- _Work item_:
No pictures are to be included when the entries below are reproduced exactly.

── Provided entries ──

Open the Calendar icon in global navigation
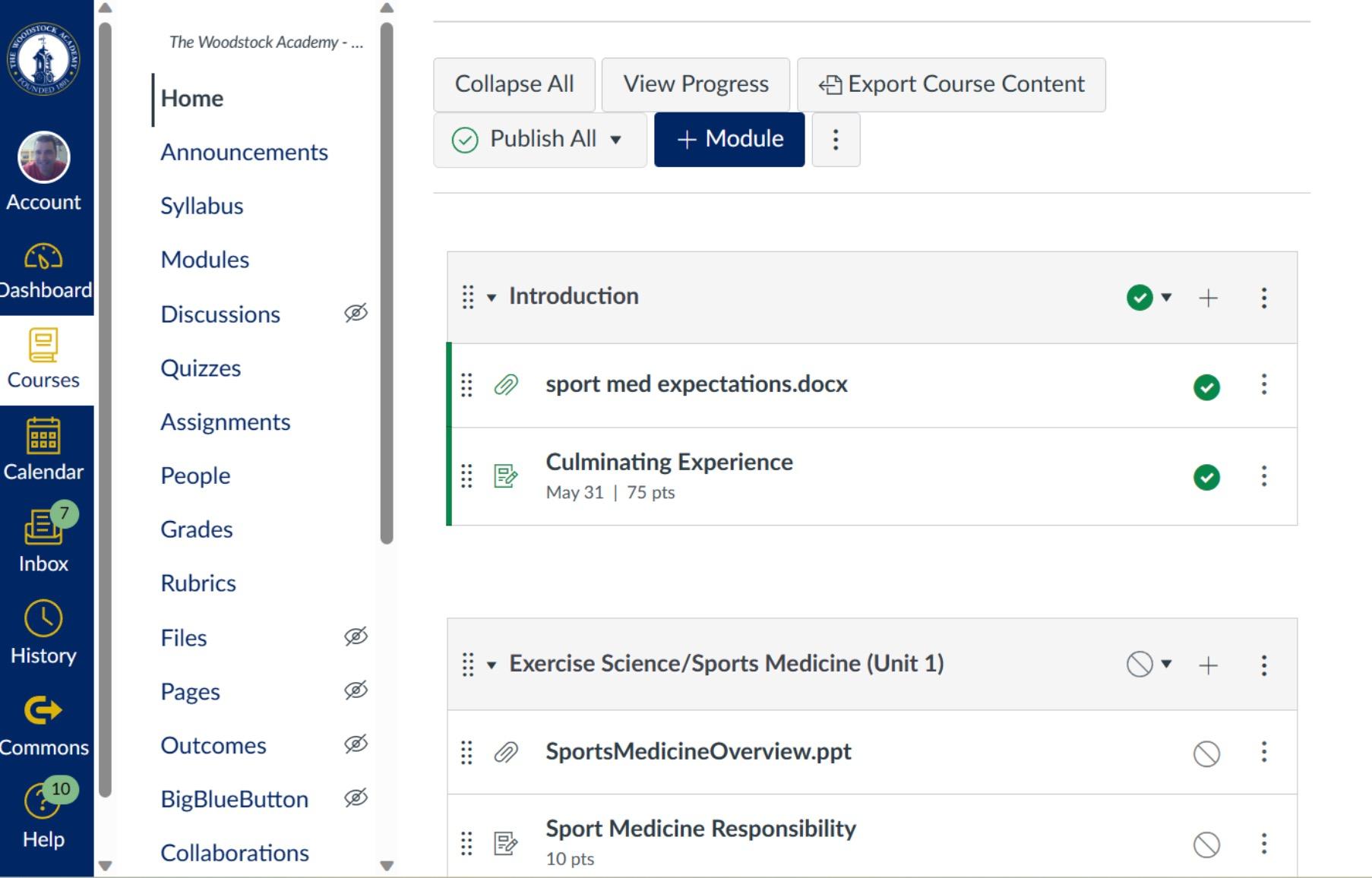The image size is (1372, 878). pos(43,436)
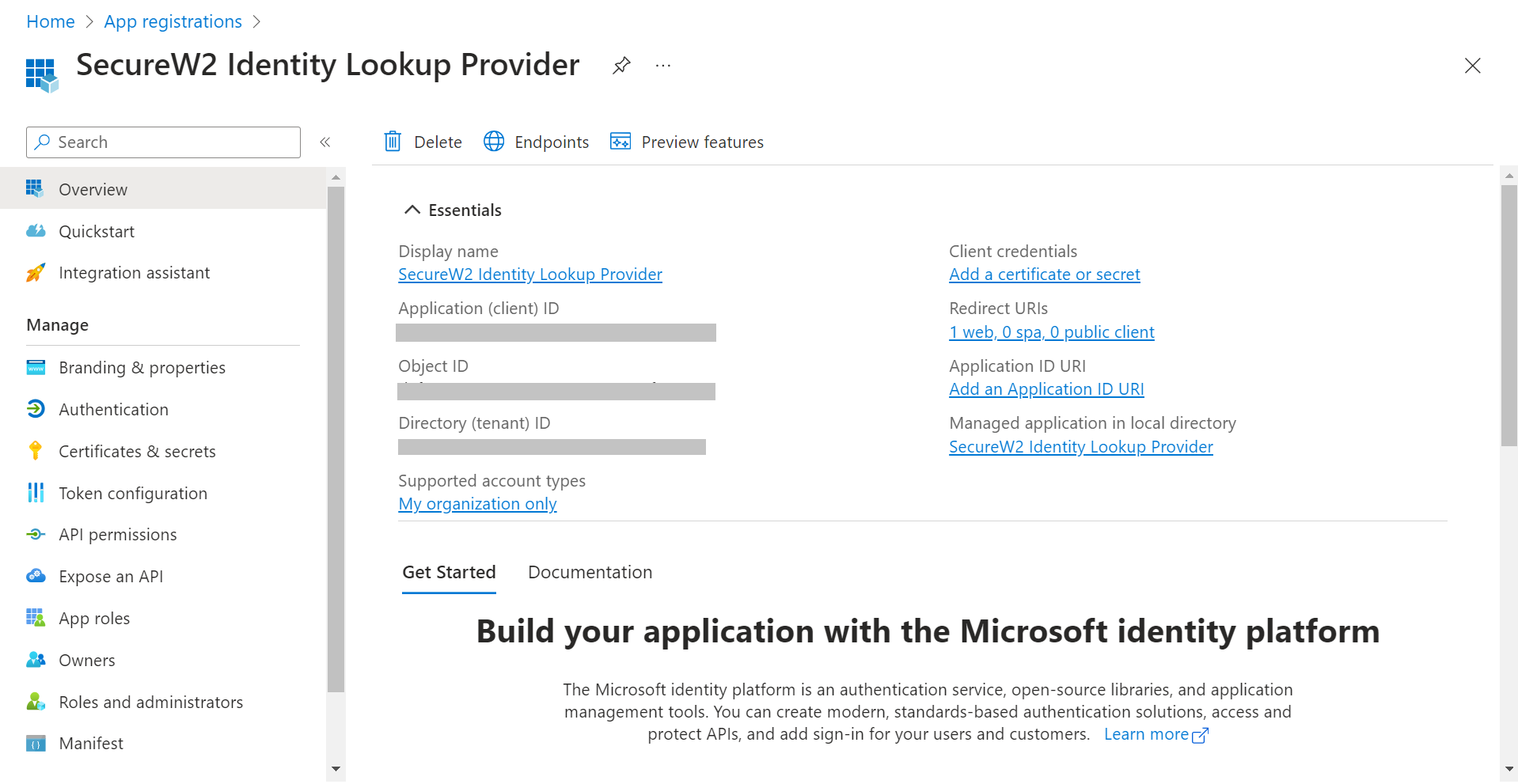The width and height of the screenshot is (1518, 784).
Task: Collapse the left navigation menu
Action: click(324, 142)
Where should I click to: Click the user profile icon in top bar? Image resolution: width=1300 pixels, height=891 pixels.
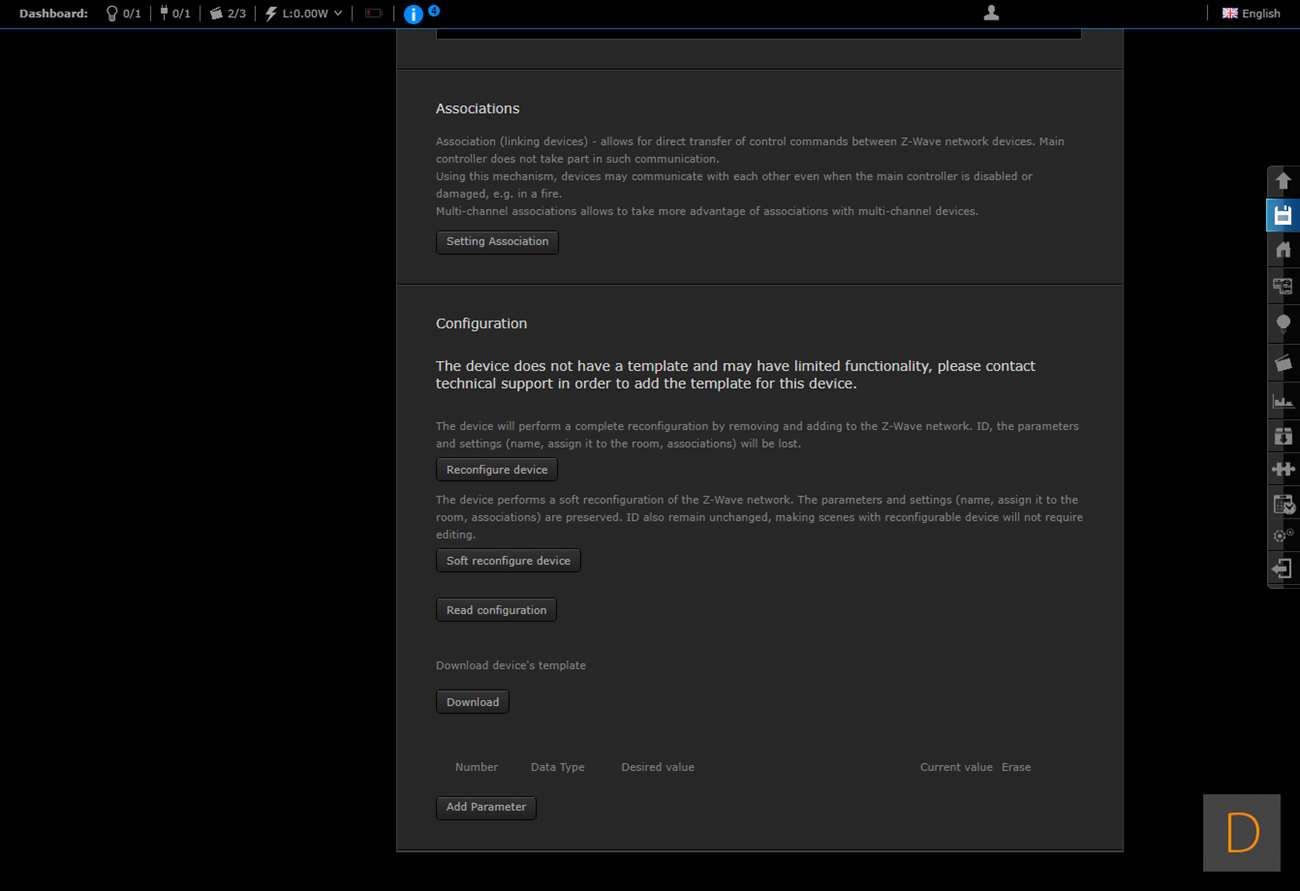(x=991, y=13)
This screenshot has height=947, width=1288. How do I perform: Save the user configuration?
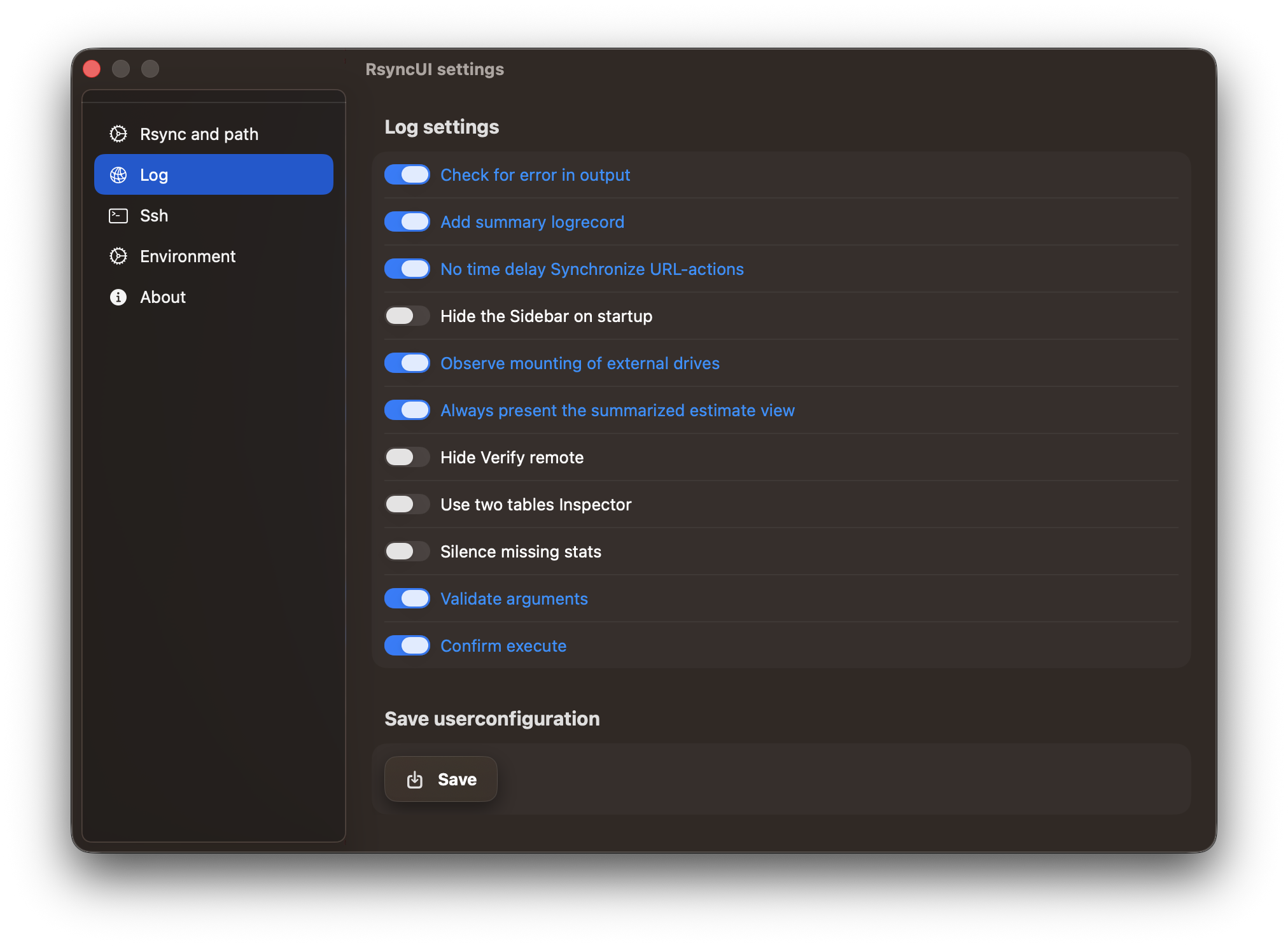point(441,780)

───

- _Exercise solution_:
Open the Calendar icon in global navigation
The image size is (1372, 878). pos(43,436)
The width and height of the screenshot is (1518, 784).
Task: Collapse the left navigation menu
Action: click(324, 142)
Where should I click to: Click the user profile icon in top bar? Image resolution: width=1300 pixels, height=891 pixels.
(x=991, y=13)
This screenshot has height=947, width=1288. How do I perform: Save the user configuration?
point(441,780)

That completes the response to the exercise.